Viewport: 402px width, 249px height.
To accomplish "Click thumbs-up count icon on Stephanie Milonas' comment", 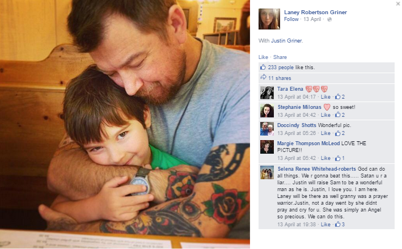I will (x=338, y=115).
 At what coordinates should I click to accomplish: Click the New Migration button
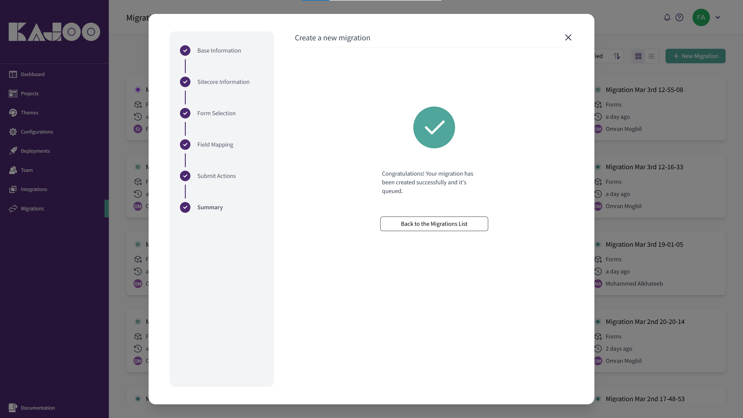[695, 56]
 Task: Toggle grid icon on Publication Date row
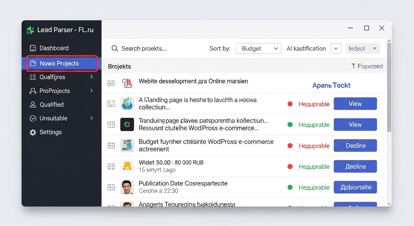[x=111, y=187]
• • • • • • •
**Set exercise:** Copy the records from the line containing "At what coordinates" through the end of the records, requests included, and shift every coordinate in the answers by -44. Leave the pictures out.

**Answer:**
 At what coordinates should I click to accomplish: Click the New Migration button
[651, 12]
 Task: Toggle grid icon on Publication Date row
[x=67, y=143]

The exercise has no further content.